Oleylamine as a beneficial agent for the synthesis of CoFe2O4 nanoparticles with potential biomedical uses

Abstract

The multifunctional role of oleylamine (OAm) as a versatile and flexible reagent in synthesis as well as a desired surface ligand for the synthesis of CoFe₂O₄ nanoparticles (NPs) is described. CoFe₂O₄ NPs were prepared by a facile, reproducible and scalable solvothermal approach in the presence of pure OAm. By monitoring the volume of OAm, different shapes of NPs, spherical and truncated, were formed. The syntheses led to high yields of monodispersed and considerably small (9–11 nm) CoFe₂O₄ NPs with enhanced magnetization (M_s = 84.7–87.5 emu g⁻¹). The resulting hydrophobic CoFe₂O₄ NPs were easily transferred to an aqueous phase through the formation of reverse micelles between the hydrophobic chains of OAm and cetyltrimethylammonium bromide (CTAB) and transverse relaxivities (r₂) were measured.
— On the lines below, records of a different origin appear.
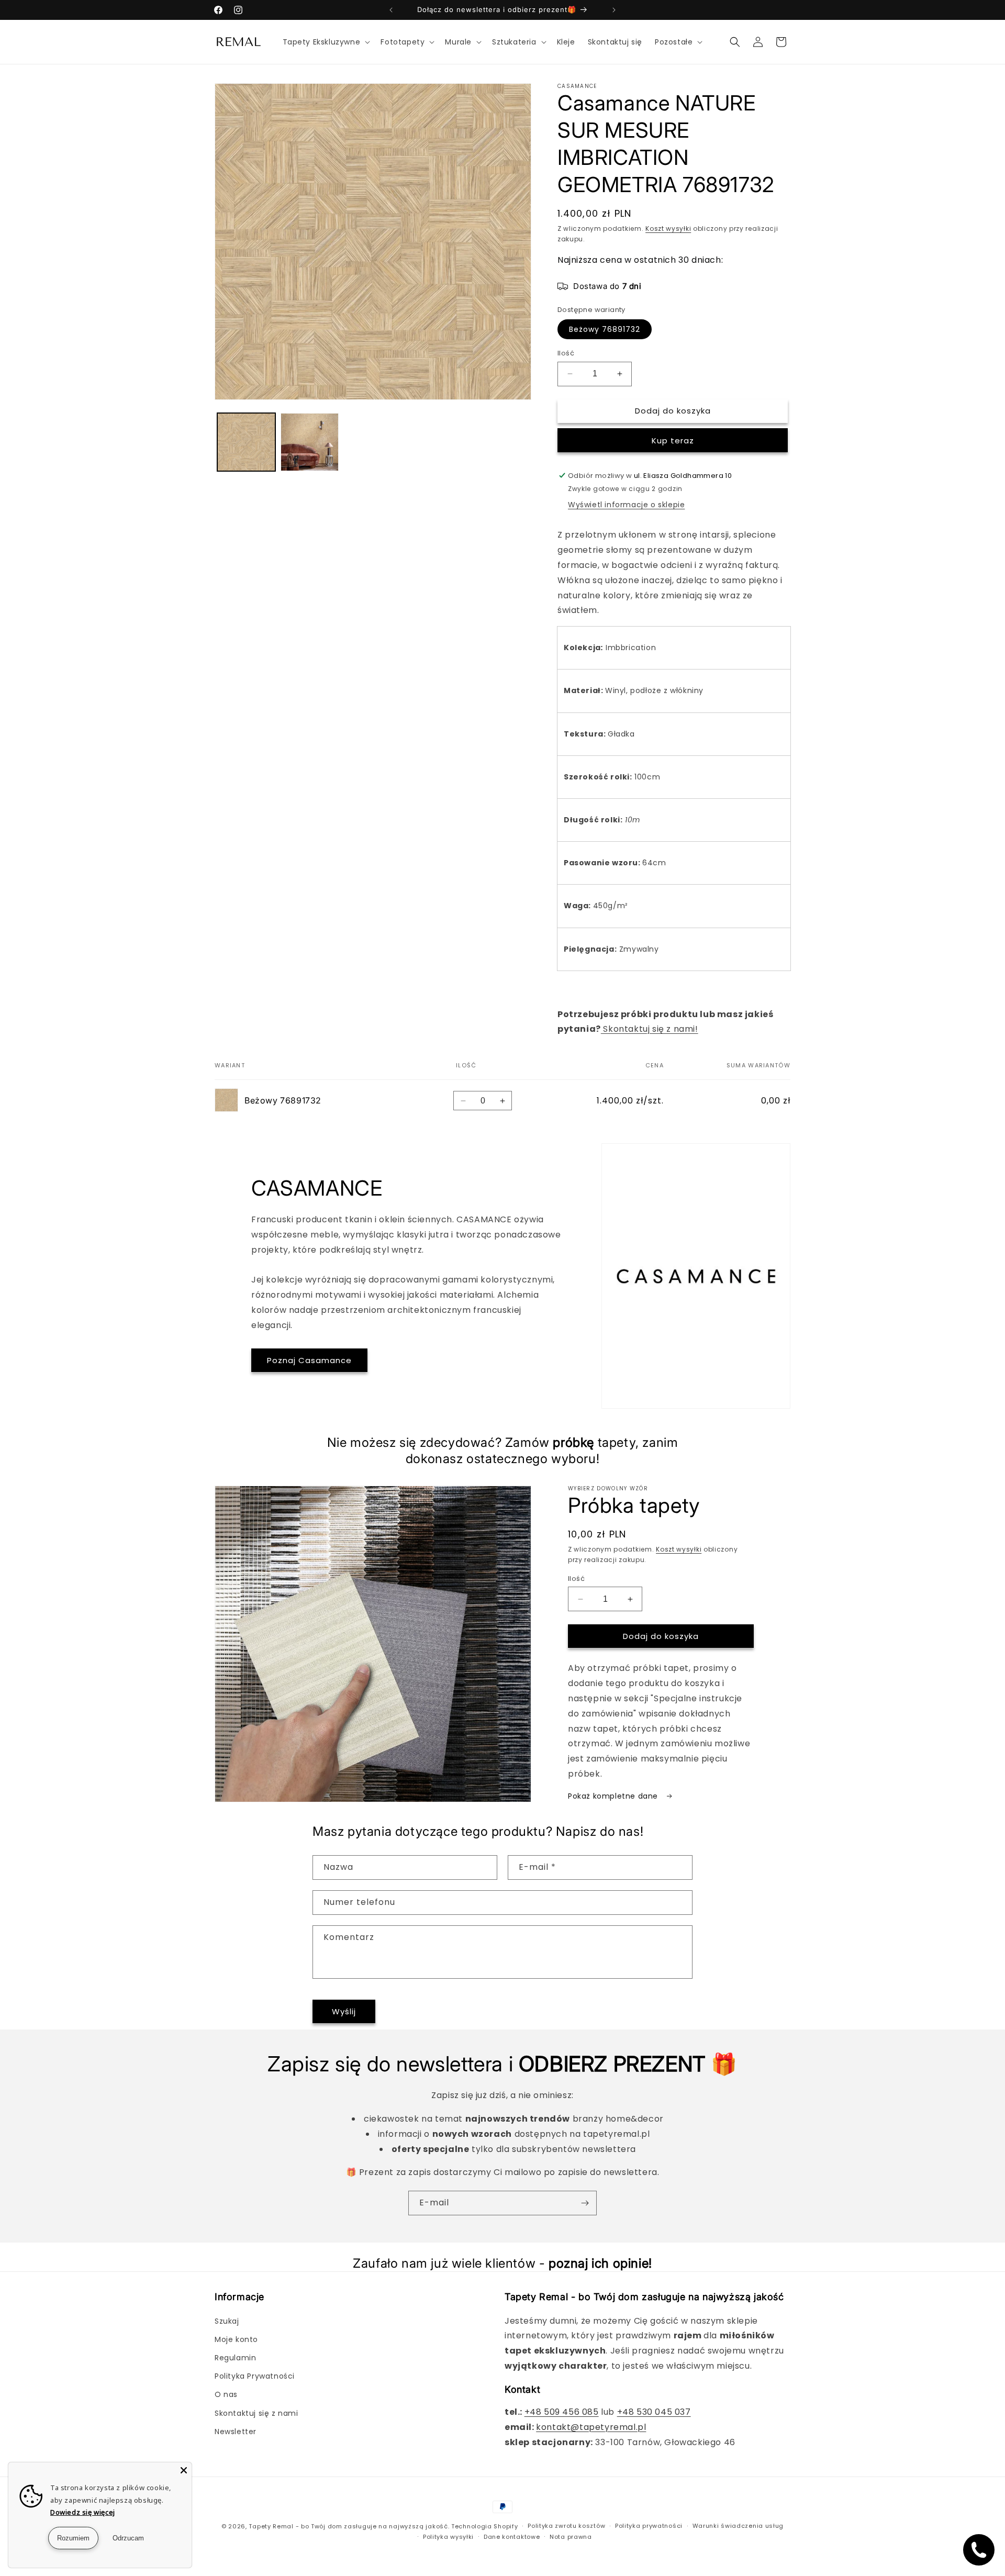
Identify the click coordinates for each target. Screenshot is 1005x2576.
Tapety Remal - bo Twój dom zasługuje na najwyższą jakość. (349, 2526)
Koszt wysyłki (668, 228)
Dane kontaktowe (512, 2537)
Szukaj (227, 2321)
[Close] (183, 2470)
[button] (325, 42)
The spherical NPs had a greater effect on water proton relaxivity (r₂ = 553 mM⁻¹ s⁻¹) at an applied magnetic field of 11.7 T. The NPs became fluorescent probes by exploiting the presence of the double bond of OAm in the middle of the molecule; a thiol–ene “click” reaction with the fluorophore bovine serum albumin (FITC-BSA) was achieved. The labeled/biofunctionalized CoFe₂O₄ NPs interacted with cancer (HeLa and A549) and non-cancer cell lines (MRC5 and dental MSCS) and cell viability was estimated. A clear difference of toxicity between the cancer and non-cancer cells was observed while low cytotoxicity in living cells was supported. Confocal laser microscopy showed that NPs entered the cell membranes and were firstly localized close to them provoking a membrane expansion and were further accumulated perinuclearly without entering the nuclei.